I suspect there is some description of code interpreter, so that the LLM knows when to trigger it. It’s similar to any generic tool where we provide the description.
For ChatGPT, some folks have found the system prompt that describes code interpreter.
Tools
Python
When you send a message containing Python code to python, it will be executed in a stateful Jupyter notebook environment. python will respond with the output of the execution or time out after 60.0 seconds. The drive at ‘/mnt/data’ can be used to save and persist user files. Internet access for this session is disabled. Do not make external web requests or API calls as they will fail.
Good call! I ran some tests and “reverse engineered” their token usage. It’s kind of hacky and I’ve only tested it for my use case (I expect exactly one user message, that is followed by exactly one code interpreter call; retrieval and function calling disabled, no instructions). Also haven’t tested if the name of the assistant has an impact. Should be pretty straight forward to take that into account if you need to. Should also work for multiple code interpreter calls and user messages but I did not test that.
Findings:
Base system prompt for an assistant called “Test1” with no instructions and only code interpreter enabled consumes 105 prompt tokens
Each user message consumes 4 additional tokens to the message tokens
Each assistant message consumes 2 additional tokens to the message tokens
Each code interpreter call consumes 6 additional tokens to the completion tokens (the input to the code interpreter are obviously completion tokens). Additionally, each code interpreter call adds 14 tokens to the prompt tokens (which include the input to the code interpreter and the output log)

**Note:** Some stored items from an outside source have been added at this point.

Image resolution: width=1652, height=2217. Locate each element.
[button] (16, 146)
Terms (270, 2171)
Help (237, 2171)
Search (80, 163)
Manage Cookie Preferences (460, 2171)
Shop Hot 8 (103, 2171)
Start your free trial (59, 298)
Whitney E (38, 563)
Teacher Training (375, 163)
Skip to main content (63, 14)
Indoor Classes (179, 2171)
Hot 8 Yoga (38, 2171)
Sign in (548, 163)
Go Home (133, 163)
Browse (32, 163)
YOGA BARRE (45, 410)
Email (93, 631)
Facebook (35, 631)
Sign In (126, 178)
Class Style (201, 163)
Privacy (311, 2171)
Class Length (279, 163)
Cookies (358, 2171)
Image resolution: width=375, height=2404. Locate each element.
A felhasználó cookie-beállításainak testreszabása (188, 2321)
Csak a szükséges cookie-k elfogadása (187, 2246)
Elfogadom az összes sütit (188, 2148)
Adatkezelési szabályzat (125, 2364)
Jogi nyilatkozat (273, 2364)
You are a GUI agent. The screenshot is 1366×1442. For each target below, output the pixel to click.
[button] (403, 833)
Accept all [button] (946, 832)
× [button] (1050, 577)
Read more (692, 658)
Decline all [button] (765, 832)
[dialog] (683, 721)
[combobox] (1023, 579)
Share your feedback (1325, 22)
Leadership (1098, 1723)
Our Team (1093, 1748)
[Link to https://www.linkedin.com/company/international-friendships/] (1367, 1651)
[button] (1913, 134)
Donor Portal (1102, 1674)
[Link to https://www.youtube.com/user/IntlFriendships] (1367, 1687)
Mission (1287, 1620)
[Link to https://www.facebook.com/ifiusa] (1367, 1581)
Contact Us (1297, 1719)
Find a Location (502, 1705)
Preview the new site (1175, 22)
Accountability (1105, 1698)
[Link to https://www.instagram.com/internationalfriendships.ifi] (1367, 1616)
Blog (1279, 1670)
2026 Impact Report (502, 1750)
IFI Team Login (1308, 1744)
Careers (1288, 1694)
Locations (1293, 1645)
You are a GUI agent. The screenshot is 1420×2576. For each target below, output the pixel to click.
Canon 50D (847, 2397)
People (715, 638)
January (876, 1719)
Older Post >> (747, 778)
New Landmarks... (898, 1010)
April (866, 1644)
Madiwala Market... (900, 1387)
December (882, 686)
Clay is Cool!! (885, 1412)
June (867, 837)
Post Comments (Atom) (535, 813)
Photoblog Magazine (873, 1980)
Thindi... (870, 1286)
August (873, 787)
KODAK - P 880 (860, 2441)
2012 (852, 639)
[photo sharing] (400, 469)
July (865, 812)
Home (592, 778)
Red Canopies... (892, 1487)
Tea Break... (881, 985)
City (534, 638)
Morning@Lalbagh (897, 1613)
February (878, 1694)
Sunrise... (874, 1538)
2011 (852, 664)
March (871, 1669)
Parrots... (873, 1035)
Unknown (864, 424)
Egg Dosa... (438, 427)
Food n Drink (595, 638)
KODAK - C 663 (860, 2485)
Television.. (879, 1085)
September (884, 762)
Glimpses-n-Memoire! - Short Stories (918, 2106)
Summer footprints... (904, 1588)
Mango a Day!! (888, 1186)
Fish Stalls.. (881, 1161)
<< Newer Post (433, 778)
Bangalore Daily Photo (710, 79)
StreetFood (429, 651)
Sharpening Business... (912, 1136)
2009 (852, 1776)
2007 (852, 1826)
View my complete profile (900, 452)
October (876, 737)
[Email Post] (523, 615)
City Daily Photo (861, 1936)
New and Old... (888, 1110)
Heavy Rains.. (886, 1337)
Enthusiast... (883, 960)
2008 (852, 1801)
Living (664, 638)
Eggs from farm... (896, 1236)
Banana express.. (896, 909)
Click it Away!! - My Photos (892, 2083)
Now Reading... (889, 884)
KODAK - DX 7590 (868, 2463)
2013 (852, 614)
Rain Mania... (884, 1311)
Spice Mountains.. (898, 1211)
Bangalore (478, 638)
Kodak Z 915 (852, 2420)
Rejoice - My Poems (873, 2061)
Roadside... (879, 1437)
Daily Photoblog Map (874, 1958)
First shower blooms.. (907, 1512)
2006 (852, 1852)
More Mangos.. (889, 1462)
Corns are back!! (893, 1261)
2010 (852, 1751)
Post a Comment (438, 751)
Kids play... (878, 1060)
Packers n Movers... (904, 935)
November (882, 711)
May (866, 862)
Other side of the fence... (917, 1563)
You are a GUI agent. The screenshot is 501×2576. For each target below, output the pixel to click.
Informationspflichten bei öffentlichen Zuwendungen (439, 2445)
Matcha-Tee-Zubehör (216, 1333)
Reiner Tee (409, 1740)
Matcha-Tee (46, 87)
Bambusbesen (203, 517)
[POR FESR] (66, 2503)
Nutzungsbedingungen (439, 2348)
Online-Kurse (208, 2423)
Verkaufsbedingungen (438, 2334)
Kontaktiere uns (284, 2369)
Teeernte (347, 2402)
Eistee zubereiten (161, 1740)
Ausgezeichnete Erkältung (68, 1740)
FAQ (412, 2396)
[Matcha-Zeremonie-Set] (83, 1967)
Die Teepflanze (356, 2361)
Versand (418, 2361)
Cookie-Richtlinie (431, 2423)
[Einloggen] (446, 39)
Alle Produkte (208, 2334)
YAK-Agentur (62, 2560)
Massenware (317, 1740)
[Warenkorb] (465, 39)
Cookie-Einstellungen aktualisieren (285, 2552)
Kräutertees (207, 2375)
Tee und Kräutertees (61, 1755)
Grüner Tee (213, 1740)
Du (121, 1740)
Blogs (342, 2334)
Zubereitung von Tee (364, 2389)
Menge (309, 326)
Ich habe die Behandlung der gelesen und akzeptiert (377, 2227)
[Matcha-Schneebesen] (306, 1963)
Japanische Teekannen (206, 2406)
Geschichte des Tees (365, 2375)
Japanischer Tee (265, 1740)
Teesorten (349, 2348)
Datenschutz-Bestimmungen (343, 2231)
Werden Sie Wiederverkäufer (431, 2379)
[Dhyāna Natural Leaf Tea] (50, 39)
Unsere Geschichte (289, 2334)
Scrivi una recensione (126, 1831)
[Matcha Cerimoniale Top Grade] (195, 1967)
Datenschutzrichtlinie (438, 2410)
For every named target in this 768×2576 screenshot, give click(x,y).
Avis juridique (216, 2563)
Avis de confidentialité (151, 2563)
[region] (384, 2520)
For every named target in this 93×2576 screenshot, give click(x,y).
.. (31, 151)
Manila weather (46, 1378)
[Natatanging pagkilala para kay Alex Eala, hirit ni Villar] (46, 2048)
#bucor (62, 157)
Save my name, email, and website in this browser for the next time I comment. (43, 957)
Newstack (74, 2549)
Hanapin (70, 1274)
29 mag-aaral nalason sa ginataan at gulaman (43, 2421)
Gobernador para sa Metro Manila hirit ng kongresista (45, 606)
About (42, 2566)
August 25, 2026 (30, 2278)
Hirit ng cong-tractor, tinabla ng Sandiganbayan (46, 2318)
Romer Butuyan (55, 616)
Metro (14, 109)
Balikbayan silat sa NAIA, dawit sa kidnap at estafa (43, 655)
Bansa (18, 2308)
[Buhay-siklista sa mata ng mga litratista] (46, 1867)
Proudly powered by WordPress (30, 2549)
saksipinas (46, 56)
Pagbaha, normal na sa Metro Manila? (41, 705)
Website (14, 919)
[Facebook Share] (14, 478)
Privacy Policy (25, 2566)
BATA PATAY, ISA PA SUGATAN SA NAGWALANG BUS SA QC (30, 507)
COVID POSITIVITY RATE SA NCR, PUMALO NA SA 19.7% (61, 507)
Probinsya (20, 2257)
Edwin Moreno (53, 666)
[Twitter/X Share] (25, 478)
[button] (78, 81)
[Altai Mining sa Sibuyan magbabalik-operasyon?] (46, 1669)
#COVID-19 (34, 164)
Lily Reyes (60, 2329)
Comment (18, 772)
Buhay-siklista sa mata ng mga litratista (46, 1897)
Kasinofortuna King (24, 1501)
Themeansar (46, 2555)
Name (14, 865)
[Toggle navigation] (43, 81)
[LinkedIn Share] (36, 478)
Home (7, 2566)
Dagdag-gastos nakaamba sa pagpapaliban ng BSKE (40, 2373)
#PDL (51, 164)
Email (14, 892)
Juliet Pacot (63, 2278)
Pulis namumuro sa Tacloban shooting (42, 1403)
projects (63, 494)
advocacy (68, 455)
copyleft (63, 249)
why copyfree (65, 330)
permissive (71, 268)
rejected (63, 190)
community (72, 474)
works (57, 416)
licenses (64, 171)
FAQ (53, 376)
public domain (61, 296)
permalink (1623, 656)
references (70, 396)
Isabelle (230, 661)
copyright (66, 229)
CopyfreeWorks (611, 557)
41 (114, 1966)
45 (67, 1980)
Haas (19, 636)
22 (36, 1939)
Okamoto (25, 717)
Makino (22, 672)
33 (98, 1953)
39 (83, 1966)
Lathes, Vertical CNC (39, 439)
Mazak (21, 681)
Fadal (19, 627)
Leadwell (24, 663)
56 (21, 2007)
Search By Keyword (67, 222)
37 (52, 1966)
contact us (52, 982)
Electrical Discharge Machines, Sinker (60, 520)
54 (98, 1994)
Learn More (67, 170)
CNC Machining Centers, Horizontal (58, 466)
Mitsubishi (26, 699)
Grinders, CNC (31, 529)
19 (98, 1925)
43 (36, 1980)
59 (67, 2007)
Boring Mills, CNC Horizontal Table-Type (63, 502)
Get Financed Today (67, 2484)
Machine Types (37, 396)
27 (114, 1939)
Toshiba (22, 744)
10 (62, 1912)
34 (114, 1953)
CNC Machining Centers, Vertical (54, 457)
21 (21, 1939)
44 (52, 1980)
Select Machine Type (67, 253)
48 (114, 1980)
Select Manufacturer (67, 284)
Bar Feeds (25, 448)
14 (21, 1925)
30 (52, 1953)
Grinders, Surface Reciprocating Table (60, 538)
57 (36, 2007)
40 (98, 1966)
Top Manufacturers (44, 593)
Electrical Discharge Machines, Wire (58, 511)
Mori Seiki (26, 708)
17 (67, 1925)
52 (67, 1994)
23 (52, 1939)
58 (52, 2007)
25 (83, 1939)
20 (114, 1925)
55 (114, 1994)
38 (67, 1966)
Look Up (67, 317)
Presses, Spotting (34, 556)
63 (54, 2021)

Here’s a hacky function that calculates the token usage (I verified it using the usage dashboard on the OpenAI platform but obviously I’m not 100% certain it is correct):
def _get_token_usage(messages: List[ThreadMessage], steps: List[RunStep]) -> (int, int):
base_prompt = 105
per_user = 4
per_assistant = 2
per_code_interpreter = 14
per_code_interpreter_output = 6
objects = messages + steps
objects.sort(key=lambda o: o.created_at)
total_prompt_tokens = 0
total_completion_tokens = 0
prompt_tokens = base_prompt
for o in objects:
# i think each run step can be considered to trigger a completion
if o.object == "thread.run.step":
total_prompt_tokens += prompt_tokens
if o.type == "tool_calls":
step_details = o.step_details
for tool_call in step_details.tool_calls:
if tool_call.type == "code_interpreter":
input_tokens = count_openai_tokens(tool_call.code_interpreter.input, "gpt-4-1106-preview")
prompt_tokens += per_code_interpreter + input_tokens
# the input to the code interpreter is generated by GPT => count as completion tokens
total_completion_tokens += per_code_interpreter_output + input_tokens
for output in tool_call.code_interpreter.outputs:
if output.type == "logs":
output_tokens = count_openai_tokens(output.logs, "gpt-4-1106-preview")
prompt_tokens += output_tokens
else:
raise ValueError(f"Unsupported code interpreter output type: {output.type}")
else:
raise ValueError(f"Unsupported tool call type: {tool_call.type}")
if o.object == "thread.message":
if o.role == "user":
prompt_tokens += per_user
prompt_tokens += count_openai_tokens(o.content[0].text.value, "gpt-4-1106-preview")
elif o.role == "assistant":
total_completion_tokens += per_assistant
total_completion_tokens += count_openai_tokens(o.content[0].text.value, "gpt-4-1106-preview")
return total_prompt_tokens, total_completion_tokens
Note that you call this after your run has completed (i.e. run status == completed) with messages and steps obtained after that. count_openai_tokens just uses tiktoken to get the length of the encoding.
One more note: Pretty sure that what really happens is that each log output has its own base token usage. I only expect a single log output so it works but if you have multiple outputs then you would have to adjust the code.